*TASK INSTRUCTIONS*. Copy out precisely the lines of the material that follows, beginning with the line containing "The width and" and ending with its last line; exclude pictures.

*SUPPLIED RECORDS*.
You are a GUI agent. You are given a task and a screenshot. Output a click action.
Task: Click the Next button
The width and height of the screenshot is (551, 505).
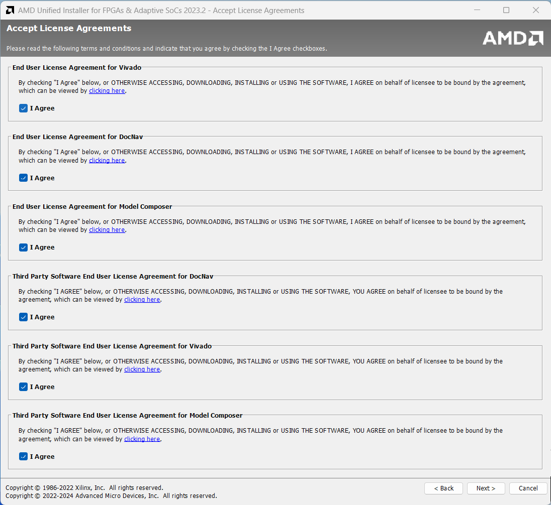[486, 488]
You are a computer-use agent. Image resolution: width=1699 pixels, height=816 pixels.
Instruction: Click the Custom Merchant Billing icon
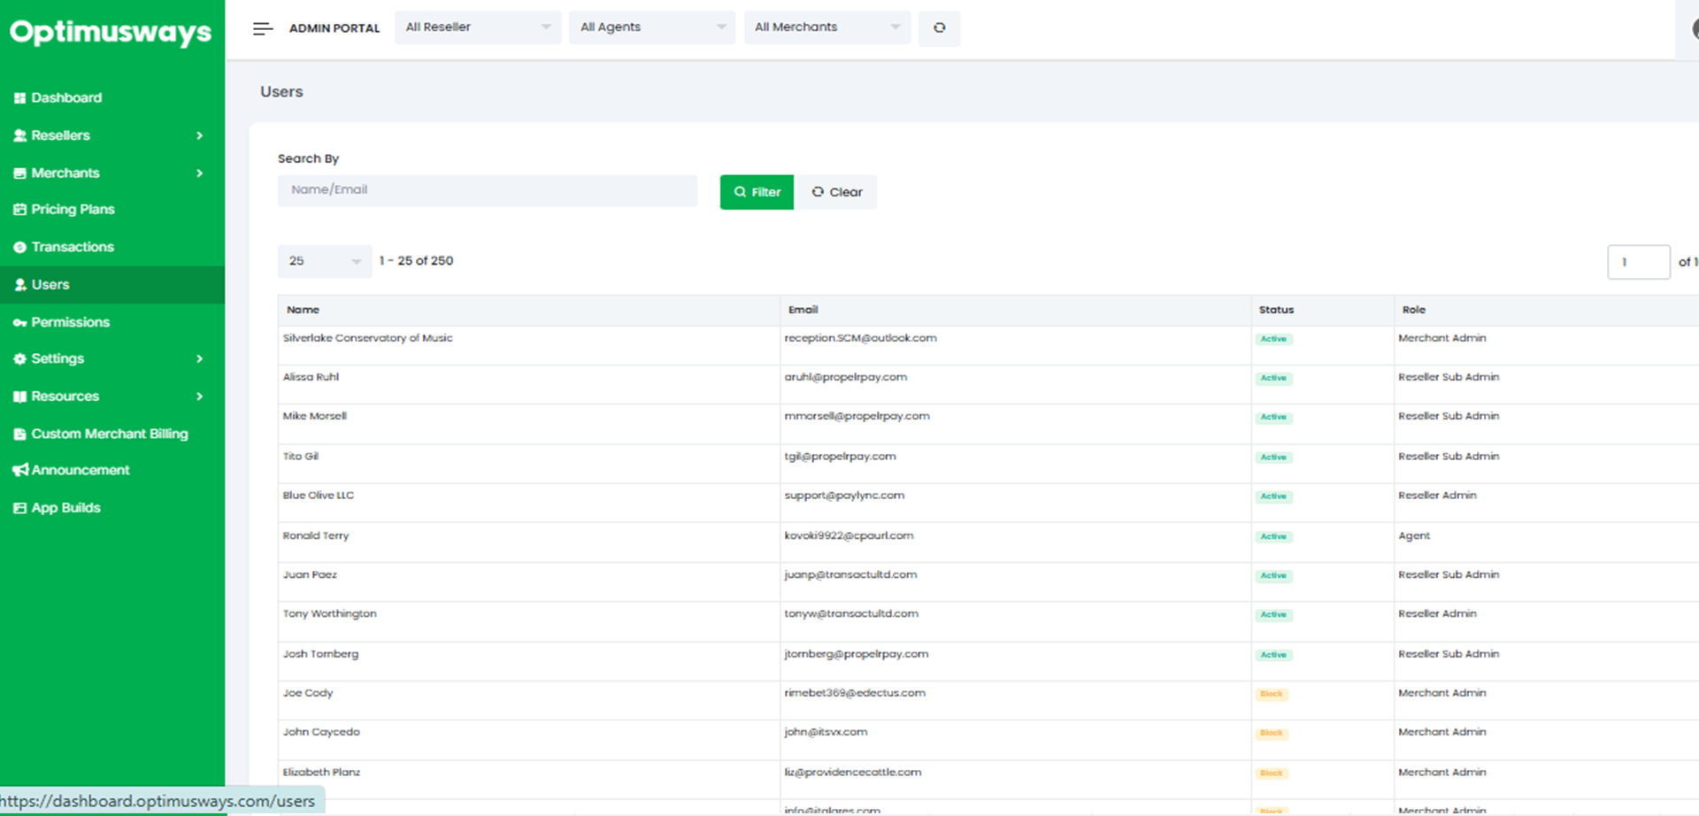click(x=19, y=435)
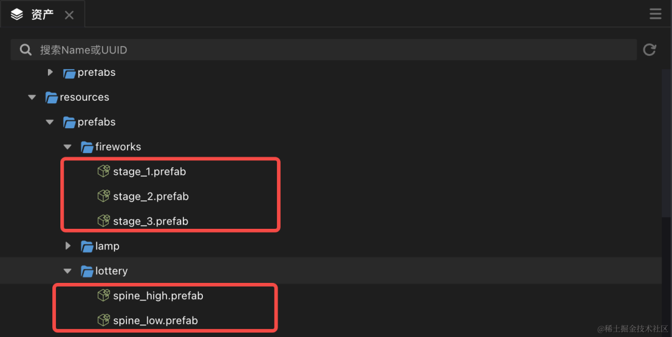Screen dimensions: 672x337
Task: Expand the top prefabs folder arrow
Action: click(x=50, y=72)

*RESPONSE BELOW*.
The width and height of the screenshot is (551, 505).
[486, 488]
You are a computer-use agent. Image resolution: width=1699 pixels, height=816 pixels.
Instruction: Click the Custom Merchant Billing icon
click(x=19, y=435)
Screen dimensions: 672x337
Task: Expand the top prefabs folder arrow
Action: click(x=50, y=72)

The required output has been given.